1:11 PM
This is the first posting of a series that will document the journey I have travelled down since making aliyah six months ago.
I stepped off the plane in Ben Gurion Tel Aviv airport with not so much luggage. I had packed relatively lightly for this trip. I simply did not want to be weighed down so heavily by things. I wanted to be able to be relatively mobile. I wanted to feel free. So I under packed wherever I could. One of my oldest friends who also made aliyah a couple months before me greeted me at the reception area after baggage claim with a huge sign exclaiming "Welcome Home Gidding!!" What a wonderful way to come off of that flight.
After waiting a bit and catching up with Emmanuel, a taxi driver drove me all the way to my mother's apartment in Tsfat. He was quite a disillusioned fellow as it turns out; he seemed to be very discontent with life as a taxi driver. But he was a nice fellow, and we shared small talk and he showed me his taste in music the whole way up to Tsfat.
It was an emotionally heavy time to be in my mother's apartment. My step father was living there and he was hanging around the house day and night reading. He is suffering from Parkinson's and he can't really talk anymore. This was a difficult energy to be around in my first months after I had made aliyah. To add to that, my mother was in the process of wanting a divorce from him. So I was helping her cope with that emotionally and then eventually logistically; I cleaned his new apartment and helped choose the furniture for it. I moved all of his stuff in there with the help of Joseph our chef and Gary's caretaker. With all of that happening and the chaggim coming up, I was quite busy.
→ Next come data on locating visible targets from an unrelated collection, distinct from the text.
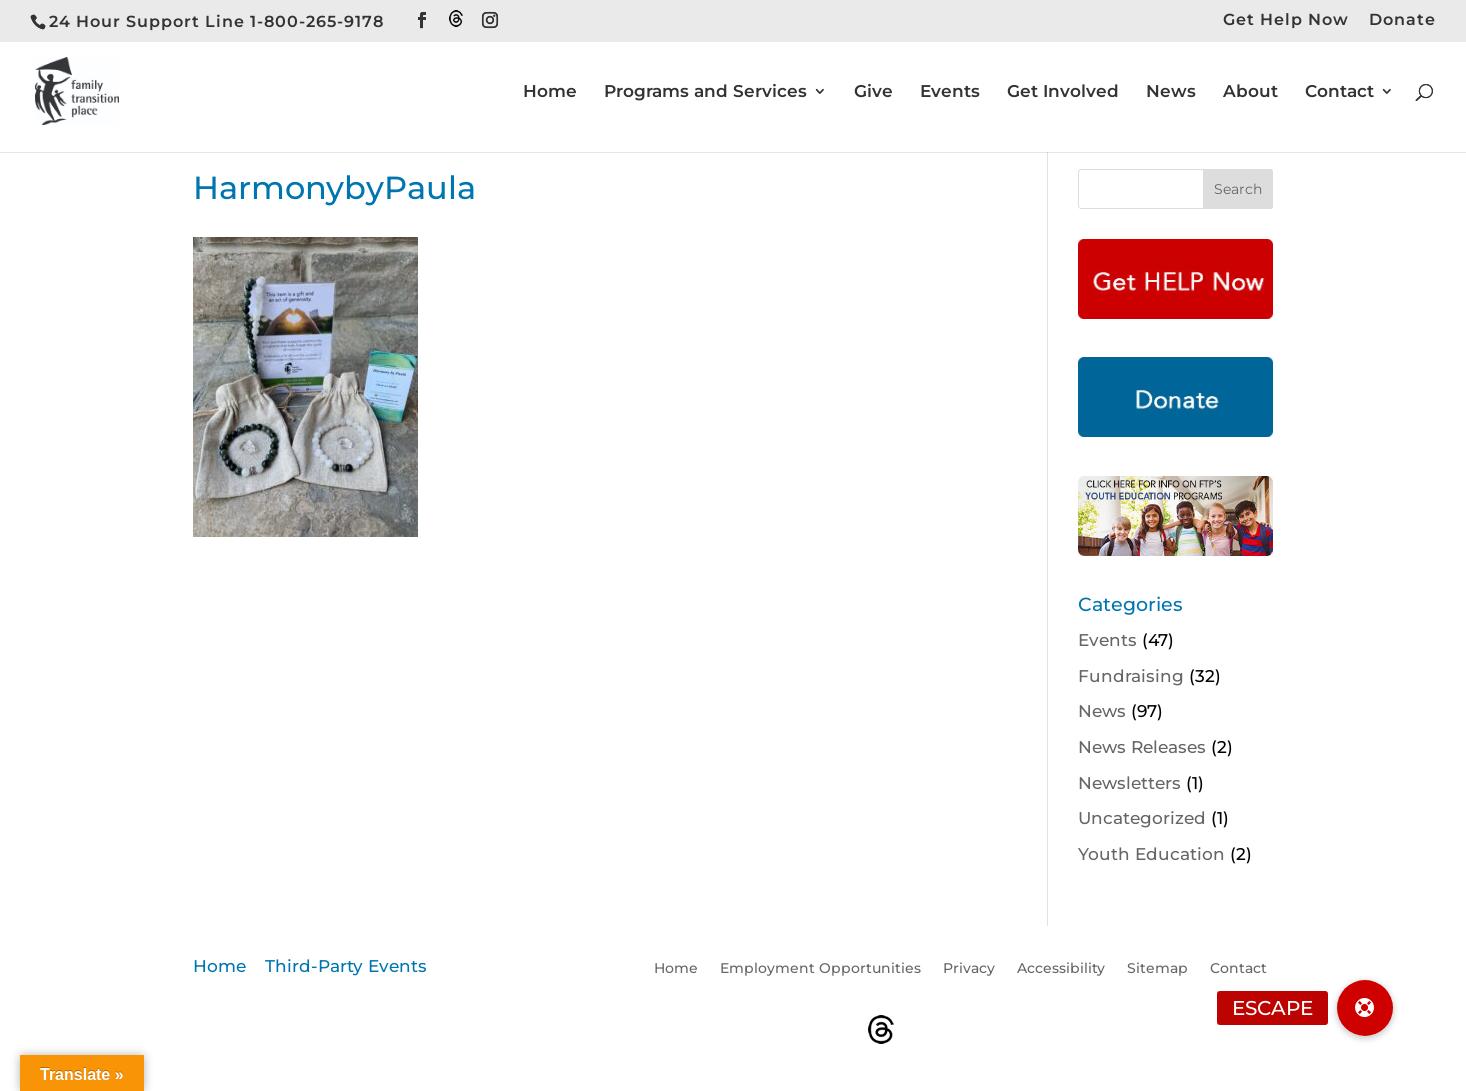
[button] (1365, 1008)
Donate (1402, 20)
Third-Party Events (346, 966)
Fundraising (1131, 676)
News (1171, 92)
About (1250, 92)
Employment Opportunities (820, 969)
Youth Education (1151, 854)
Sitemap (1157, 969)
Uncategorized (1142, 818)
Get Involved (1063, 92)
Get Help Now (1286, 20)
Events (950, 92)
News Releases (1142, 747)
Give (873, 92)
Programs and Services (705, 92)
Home (550, 92)
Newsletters (1129, 783)
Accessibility (1061, 969)
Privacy (969, 969)
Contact (1339, 92)
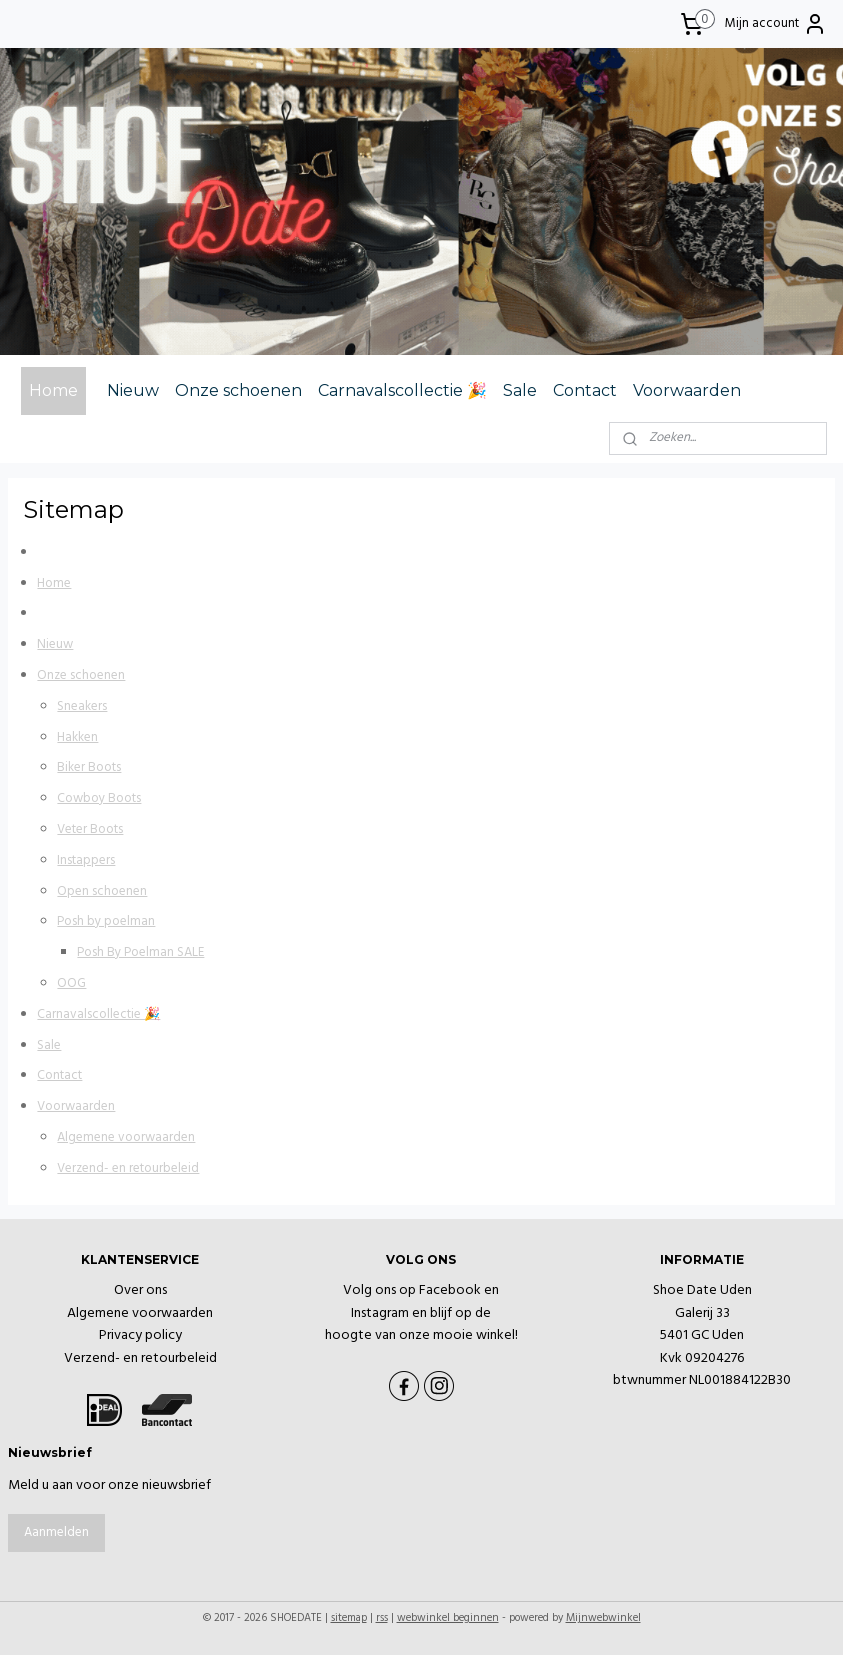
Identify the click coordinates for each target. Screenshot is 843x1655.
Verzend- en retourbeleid (128, 1167)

During a trip to a furniture warehouse for couches for Gary's new apartment, I became intrigued by the owner of the place and asked him for a job. He told me to stop by after the chaggim and I could get started. I was quite excited to have something to do in this foreign place. So after the chaggim I began working.
What a job. I worked with a fellow named Motti. He had just retired after 30+ years in the IDF. He was a real hard ass but he was using army discipline in a warehouse that was falling apart. He wanted to turn the place around. We both worked for this guy Shimshon. He was the boss. He had this inventory warehouse that was just piles and piles of couches and chairs with no organization at all. I mean he literally had a warehouse that was piled high with random furniture which was covered in dust. He would bring people back there and sell them stuff. I learned later that his business was failing and that he was something of a crook. Either way, he was paying me minimum wage to do labor in that dusty warehouse. We built industrial shelving for the inventory and began to set up a showroom in there. Shimshon never showed an ounce of appreciation even though we were literally saving his inventory. He was a real dumb idiot thinking back on it. I was just happy to have something to do and somewhere to go.
One day, after a couple weeks of much labor, we were putting up this shelving. I was up on the second level, about 10 feet up in the air, laying down wood as a floor. I stepped on one of the pieces and it broke through. Miraculously, my arm caught the iron and broke my fall dangling me in mid air and then landing me safely on ground. I could've broke my head open it was incredibly dangerous. It was really a miracle. But I was off the books and this wasn't smart. I quit working for these guys that Monday. This was just ridiculous.
That was my first stint here in Tsfat.